=== TEXTO DE ESTUDIO ===

Manifestantes de todo el mundo han llenado las calles y las redes con el lema ‘Black Lives Matter’ y han utilizado el color negro de manera simbólica con el fin de denunciar dichos actos. En el caso de Sudáfrica, país de gran trascendencia en lo relativo a la lucha contra la segregación racial por la situación durante el régimen del apartheid, el Congreso Nacional Africano ha lanzado una campaña animando a la población a vestirse de negro cada viernes en solidaridad con las víctimas y el movimiento.
No obstante, este acto ha quedado en entredicho, pues como han denunciado varios grupos antirracistas, la discriminación institucional también es una constante en el día a día de los sudafricanos negros. Sin ir más lejos, encontramos el caso de Collins Khosa, víctima de la brutalidad policial durante el confinamiento por la pandemia del Covid-19, al ser acusado de vender alcohol tras las restricciones del gobierno. O también, la muerte de 34 personas a manos del Servicio Policial de Sudáfrica durante una huelga en la mina Marikana en 2012, y cuyas familias a día de hoy aún no han visto compensación alguna ni rendición de cuentas.

===

» LISTA DE TAREAS
**a.** Transcribe del texto de estudio el fragmento comprendido entre "No obstante, este" y "rendición de cuentas.", ambos incluidos.
**b.** Según el texto de estudio, ¿de qué acusaron a Collins Khosa durante el confinamiento?
**c.** Retoma el texto sobre Sudáfrica y el lema "Black Lives Matter" justo después de su última oración.

=== REGISTROS LISTADOS ===

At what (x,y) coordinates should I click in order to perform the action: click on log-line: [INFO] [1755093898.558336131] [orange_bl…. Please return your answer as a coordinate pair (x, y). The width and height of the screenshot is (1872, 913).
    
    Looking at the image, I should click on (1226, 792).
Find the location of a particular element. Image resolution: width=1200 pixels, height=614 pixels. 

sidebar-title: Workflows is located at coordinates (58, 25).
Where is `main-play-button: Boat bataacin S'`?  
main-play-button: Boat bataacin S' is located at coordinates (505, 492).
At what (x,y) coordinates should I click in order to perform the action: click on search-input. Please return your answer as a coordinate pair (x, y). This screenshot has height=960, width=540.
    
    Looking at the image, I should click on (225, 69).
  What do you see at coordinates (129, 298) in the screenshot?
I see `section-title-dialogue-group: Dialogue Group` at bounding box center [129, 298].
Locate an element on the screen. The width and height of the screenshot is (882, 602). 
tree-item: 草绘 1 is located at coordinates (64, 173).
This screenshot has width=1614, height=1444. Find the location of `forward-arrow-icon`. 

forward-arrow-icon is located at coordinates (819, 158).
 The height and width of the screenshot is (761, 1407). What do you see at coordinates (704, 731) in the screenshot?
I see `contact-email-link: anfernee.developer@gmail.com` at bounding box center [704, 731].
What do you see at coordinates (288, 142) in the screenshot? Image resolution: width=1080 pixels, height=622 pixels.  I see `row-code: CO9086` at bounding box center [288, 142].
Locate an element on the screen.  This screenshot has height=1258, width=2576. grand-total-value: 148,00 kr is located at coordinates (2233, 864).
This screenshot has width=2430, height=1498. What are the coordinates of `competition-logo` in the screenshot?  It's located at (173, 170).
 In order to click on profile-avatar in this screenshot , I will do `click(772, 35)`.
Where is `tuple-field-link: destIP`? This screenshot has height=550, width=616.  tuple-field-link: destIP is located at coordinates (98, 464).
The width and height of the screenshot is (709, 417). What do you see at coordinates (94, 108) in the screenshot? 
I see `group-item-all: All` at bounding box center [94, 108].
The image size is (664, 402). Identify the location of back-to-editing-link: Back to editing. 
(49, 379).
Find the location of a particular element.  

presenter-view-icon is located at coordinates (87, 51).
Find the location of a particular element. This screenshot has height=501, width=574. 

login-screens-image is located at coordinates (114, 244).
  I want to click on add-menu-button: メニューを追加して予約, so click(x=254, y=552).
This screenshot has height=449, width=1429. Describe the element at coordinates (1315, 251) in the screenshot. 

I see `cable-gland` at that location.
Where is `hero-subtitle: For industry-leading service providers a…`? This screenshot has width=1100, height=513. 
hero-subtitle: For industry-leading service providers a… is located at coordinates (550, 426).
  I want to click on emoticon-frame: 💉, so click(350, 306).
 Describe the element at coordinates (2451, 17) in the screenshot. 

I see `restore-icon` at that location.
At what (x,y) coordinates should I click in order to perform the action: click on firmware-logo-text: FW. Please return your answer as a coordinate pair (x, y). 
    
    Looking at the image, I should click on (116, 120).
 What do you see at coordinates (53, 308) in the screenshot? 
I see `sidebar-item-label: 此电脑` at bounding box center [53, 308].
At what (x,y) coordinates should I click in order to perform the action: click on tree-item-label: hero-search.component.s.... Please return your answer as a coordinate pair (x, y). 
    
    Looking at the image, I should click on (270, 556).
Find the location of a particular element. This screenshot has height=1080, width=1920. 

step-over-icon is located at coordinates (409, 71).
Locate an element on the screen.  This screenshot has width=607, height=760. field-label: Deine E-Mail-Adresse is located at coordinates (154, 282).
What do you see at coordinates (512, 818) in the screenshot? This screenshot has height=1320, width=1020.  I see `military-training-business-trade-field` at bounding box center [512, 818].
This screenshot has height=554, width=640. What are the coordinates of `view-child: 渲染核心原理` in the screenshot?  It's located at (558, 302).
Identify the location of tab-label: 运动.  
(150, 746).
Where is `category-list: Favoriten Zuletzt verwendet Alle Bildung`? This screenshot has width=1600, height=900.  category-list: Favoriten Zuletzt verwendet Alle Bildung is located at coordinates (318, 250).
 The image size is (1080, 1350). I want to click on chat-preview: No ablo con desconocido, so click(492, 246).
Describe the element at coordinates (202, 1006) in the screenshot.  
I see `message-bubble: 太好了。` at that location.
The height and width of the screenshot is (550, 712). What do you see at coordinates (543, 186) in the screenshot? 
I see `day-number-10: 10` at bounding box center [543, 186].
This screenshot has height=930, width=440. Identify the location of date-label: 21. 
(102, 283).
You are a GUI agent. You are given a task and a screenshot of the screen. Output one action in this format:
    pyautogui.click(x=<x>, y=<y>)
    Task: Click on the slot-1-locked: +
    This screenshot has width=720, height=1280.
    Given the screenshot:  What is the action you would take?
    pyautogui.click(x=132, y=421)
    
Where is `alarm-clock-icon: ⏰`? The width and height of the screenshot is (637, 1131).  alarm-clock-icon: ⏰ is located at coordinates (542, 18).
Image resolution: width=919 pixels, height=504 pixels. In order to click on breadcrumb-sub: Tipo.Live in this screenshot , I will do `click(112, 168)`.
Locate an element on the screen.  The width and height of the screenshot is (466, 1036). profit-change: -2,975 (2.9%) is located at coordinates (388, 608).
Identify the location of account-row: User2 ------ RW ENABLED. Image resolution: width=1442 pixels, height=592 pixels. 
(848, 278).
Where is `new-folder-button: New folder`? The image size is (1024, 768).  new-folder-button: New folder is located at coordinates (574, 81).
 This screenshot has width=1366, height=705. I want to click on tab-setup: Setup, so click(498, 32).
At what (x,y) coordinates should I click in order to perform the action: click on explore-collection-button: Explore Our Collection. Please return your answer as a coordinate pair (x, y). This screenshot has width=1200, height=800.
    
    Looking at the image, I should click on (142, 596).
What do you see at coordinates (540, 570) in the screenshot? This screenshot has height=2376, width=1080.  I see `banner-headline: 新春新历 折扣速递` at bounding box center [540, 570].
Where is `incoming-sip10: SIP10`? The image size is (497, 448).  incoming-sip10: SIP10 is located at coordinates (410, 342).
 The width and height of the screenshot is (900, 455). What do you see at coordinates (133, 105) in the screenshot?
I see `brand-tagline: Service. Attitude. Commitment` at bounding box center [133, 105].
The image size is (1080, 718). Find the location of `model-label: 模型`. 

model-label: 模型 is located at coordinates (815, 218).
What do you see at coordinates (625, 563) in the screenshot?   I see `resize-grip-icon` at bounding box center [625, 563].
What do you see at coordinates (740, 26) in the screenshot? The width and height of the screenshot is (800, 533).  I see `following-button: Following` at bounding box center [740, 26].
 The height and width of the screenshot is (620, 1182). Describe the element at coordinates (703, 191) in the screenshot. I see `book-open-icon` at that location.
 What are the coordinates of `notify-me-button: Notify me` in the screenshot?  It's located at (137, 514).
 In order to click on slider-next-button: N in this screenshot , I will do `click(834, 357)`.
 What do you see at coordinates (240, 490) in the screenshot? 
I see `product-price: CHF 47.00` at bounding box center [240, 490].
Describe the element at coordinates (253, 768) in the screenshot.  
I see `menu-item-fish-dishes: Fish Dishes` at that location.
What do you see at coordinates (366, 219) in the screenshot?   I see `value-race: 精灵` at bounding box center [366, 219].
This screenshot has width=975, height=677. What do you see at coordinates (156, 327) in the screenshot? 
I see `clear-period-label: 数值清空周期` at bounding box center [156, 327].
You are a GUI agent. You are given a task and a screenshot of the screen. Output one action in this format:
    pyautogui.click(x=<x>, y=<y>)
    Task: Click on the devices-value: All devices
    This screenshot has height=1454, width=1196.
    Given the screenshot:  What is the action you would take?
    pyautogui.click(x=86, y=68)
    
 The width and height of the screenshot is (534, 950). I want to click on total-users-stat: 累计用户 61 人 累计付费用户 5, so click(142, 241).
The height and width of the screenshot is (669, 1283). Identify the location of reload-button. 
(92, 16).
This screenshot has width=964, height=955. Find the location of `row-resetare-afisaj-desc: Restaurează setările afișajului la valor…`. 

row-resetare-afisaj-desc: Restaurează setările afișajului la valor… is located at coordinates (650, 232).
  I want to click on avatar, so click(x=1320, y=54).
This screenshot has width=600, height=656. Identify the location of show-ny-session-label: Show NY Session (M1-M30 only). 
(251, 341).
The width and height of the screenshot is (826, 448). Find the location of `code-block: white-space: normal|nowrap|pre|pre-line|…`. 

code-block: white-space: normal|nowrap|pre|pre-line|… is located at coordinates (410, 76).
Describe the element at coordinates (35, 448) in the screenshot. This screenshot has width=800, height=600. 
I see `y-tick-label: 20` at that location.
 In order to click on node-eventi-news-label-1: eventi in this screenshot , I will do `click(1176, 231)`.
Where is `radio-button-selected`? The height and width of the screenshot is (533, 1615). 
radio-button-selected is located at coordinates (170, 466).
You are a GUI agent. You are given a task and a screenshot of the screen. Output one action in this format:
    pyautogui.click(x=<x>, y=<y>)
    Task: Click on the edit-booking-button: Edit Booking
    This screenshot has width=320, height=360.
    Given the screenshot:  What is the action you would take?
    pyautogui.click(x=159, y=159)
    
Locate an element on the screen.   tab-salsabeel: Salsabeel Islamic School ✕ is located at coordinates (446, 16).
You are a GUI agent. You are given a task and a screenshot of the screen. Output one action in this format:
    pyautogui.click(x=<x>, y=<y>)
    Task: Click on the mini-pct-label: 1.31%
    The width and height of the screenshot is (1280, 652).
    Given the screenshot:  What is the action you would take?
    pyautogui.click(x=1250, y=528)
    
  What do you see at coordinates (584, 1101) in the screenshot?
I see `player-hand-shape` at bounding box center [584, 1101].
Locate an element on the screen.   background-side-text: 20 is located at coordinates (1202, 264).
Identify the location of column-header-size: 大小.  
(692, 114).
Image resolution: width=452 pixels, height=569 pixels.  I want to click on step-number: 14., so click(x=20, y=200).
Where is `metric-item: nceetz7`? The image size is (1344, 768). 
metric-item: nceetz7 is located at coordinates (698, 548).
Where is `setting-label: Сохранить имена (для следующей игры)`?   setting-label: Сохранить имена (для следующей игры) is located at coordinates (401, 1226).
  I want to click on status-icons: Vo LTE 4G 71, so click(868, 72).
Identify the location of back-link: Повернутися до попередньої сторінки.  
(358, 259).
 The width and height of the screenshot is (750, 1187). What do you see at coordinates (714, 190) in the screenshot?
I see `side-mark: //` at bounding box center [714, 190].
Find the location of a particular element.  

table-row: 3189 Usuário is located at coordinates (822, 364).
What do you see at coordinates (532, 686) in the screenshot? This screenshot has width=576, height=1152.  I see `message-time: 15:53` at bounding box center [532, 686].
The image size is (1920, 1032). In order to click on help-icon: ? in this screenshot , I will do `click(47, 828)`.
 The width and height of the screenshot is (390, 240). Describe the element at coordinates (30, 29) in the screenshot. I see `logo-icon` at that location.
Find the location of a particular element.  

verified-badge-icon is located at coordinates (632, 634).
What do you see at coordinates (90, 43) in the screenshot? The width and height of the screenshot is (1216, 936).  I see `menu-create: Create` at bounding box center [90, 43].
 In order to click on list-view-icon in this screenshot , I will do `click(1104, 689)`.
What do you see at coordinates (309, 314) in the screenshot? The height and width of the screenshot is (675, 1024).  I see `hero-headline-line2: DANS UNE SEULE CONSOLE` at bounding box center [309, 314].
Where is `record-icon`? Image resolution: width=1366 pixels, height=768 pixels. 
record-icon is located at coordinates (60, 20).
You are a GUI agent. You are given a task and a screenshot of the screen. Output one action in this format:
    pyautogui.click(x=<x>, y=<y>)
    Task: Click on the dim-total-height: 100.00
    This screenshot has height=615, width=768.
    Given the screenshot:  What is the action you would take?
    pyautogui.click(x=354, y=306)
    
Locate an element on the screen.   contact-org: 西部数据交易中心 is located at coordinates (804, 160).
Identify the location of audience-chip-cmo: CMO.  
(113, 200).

===

» RESPUESTAS EN ORDEN
**a.**
No obstante, este acto ha quedado en entredicho, pues como han denunciado varios grupos antirracistas, la discriminación institucional también es una constante en el día a día de los sudafricanos negros. Sin ir más lejos, encontramos el caso de Collins Khosa, víctima de la brutalidad policial durante el confinamiento por la pandemia del Covid-19, al ser acusado de vender alcohol tras las restricciones del gobierno. O también, la muerte de 34 personas a manos del Servicio Policial de Sudáfrica durante una huelga en la mina Marikana en 2012, y cuyas familias a día de hoy aún no han visto compensación alguna ni rendición de cuentas.

**b.** De vender alcohol tras las restricciones del gobierno.

**c.**
Con ello, la realidad del país con respecto a esta cuestión sigue siendo delicada, ya que más de 25 años después del fin del apartheid, la estructura económica heredada del régimen sigue casi intacta, y sus condiciones se han visto agravadas por la crisis económica mundial de 2008. La riqueza y las tierras siguen en manos de ciudadanos blancos, pese a representar únicamente el 8% de la población; la tasa de desempleo de los blancos es del 7,6% frente al 30,4% de la población negra, que se ve abocada a la exclusión y a vivir en pésimas condiciones, situación que no hace más que fomentar un círculo vicioso de desigualdad.
Ante esta situación, y en solidaridad con el movimiento, múltiples manifestantes se desplegaron ante las embajadas y consulados de Estados Unidos en el país y frente al parlamento sudafricano exigiendo que se tomen medidas que supongan un cambio también en su Estado. Gran parte de ese activismo antirracista proviene de las universidades. Jóvenes pertenecientes a la generación post-apartheid que, ante una “cultura institucional opresiva” y la “exclusión académica”, empezaron a agruparse bajo el lema #FeesMustFall en 2015 con el objetivo de detener los aumentos en las tarifas, y tratando, de este modo, garantizar el acceso a la universidad a los colectivos más desfavorecidos. Otras de sus demandas fueron un aumento en el número de profesores negros (únicamente un 3.5% frente al 86% blancos en 2013) y mejoras en los salarios de los trabajadores universitarios.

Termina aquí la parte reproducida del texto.